** TEXT FOR ANALYSIS **
====================

Among Baldwin’s best-known quotes: “Those who say it can’t be done are usually interrupted by others doing it.”
This year marked the 100th anniversary of the birth of James Baldwin (1924–1987), author of Giovanni’s Room, The Fire Next Time and Go Tell It on the Mountain, among many others. On explosive issues of social equality for Black and gay America, his voice was at once disarming and challenging, casual and commanding. His presence as a major figure in American literature has only grown since his death and he continues to be an inspiration in the ongoing fight for equality. In 2020, while millions took to the streets to protest racial injustice in the United States, former President Barack Obama wrote that The Fire Next Time “remains a seminal meditation on race by one of our greatest writers and relevant for understanding the pain and anger behind the protests.”
In a 1960 speech at Kalamazoo College in Michigan, which appeared in his book of essays, Nobody Knows My Name, Baldwin spoke about the responsibility of each individual to challenge a status quo that didn’t allow them to treat each other fairly.

====================

** GIVEN DATA **
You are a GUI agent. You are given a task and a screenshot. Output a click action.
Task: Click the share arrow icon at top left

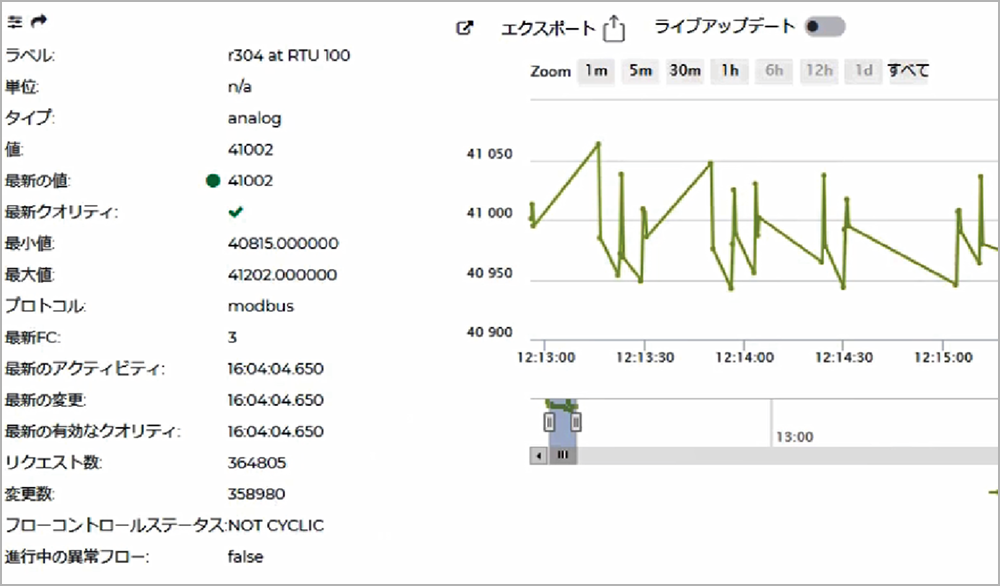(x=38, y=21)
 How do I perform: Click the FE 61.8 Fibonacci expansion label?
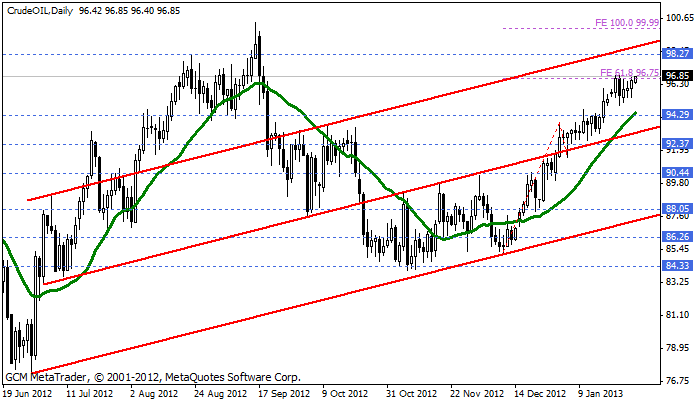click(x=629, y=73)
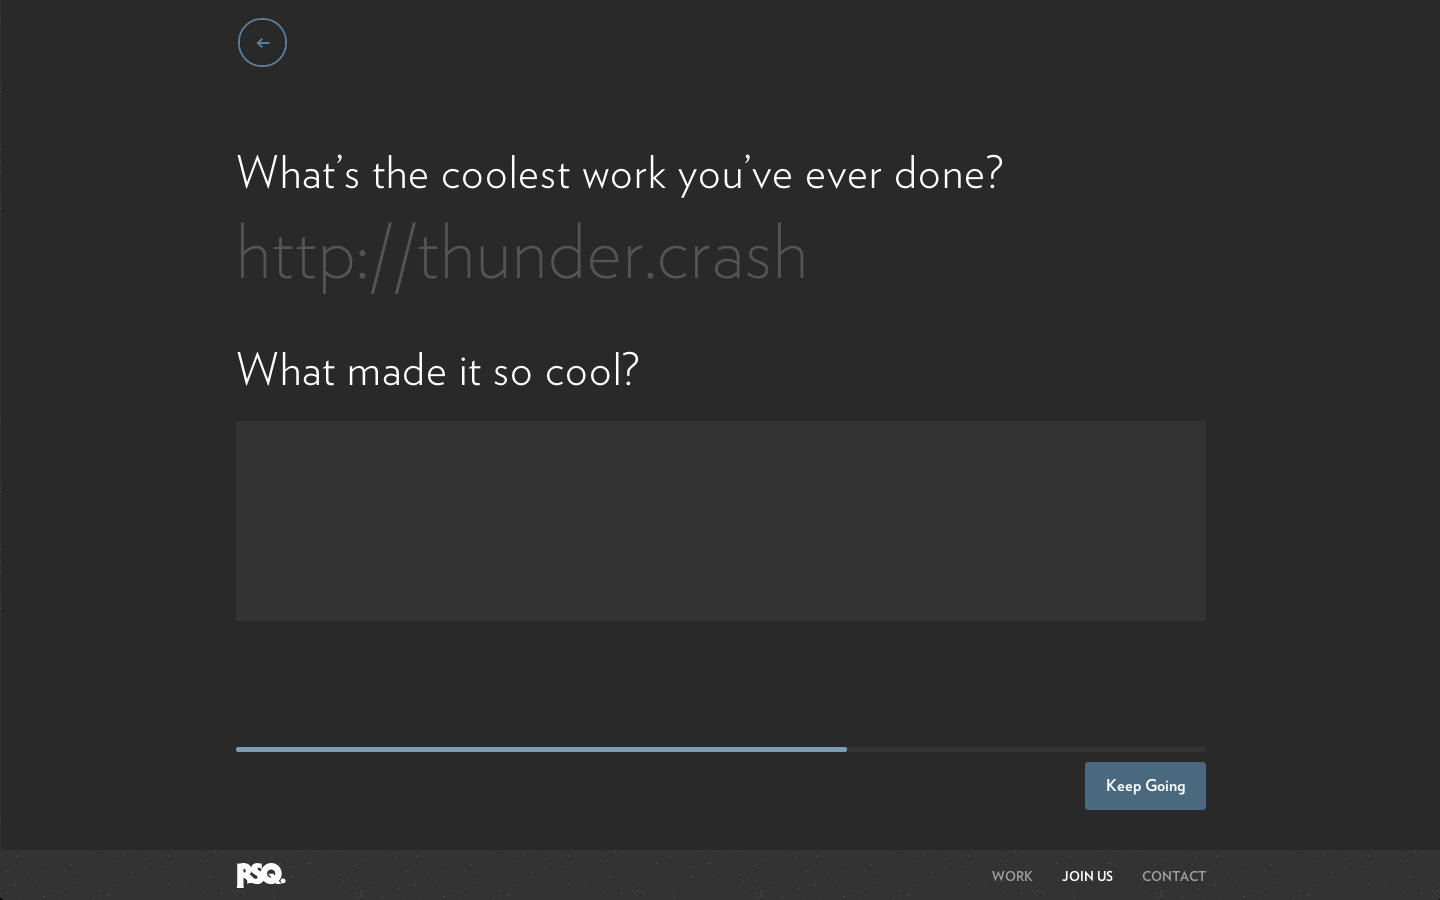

====================

** ASSIGNED TASK 1 **
List the titles of all the books by Baldwin that the text about James Baldwin mentions.
** ASSIGNED TASK 2 **
Translate this sentence from the text about James Baldwin into Spanish: "His presence as a major figure in American literature has only grown since his death and he continues to be an inspiration in the ongoing fight for equality."
** ASSIGNED TASK 3 **
Carry the text about James Baldwin forward from its last sentence.

** EXERCISE ANSWER 1 **
Giovanni’s Room
The Fire Next Time
Go Tell It on the Mountain
Nobody Knows My Name

** EXERCISE ANSWER 2 **
Su presencia como figura importante de la literatura estadounidense no ha hecho más que crecer desde su muerte, y sigue siendo una inspiración en la lucha constante por la igualdad.

** EXERCISE ANSWER 3 **
“Whether we like it or not, we are bound together forever. We are part of each other. What is happening to every Negro in this country is happening to you. … [Majorities have] nothing to do with numbers or power, but with influence, with moral influence, and I want to suggest this: that the majority for which everyone is seeking which must reassess and release us from our past and deal with the present and create standards worthy of what a man may be—this majority is you.
No one else can do it. The world is before you and you need not take it or leave it as it was when you came in.”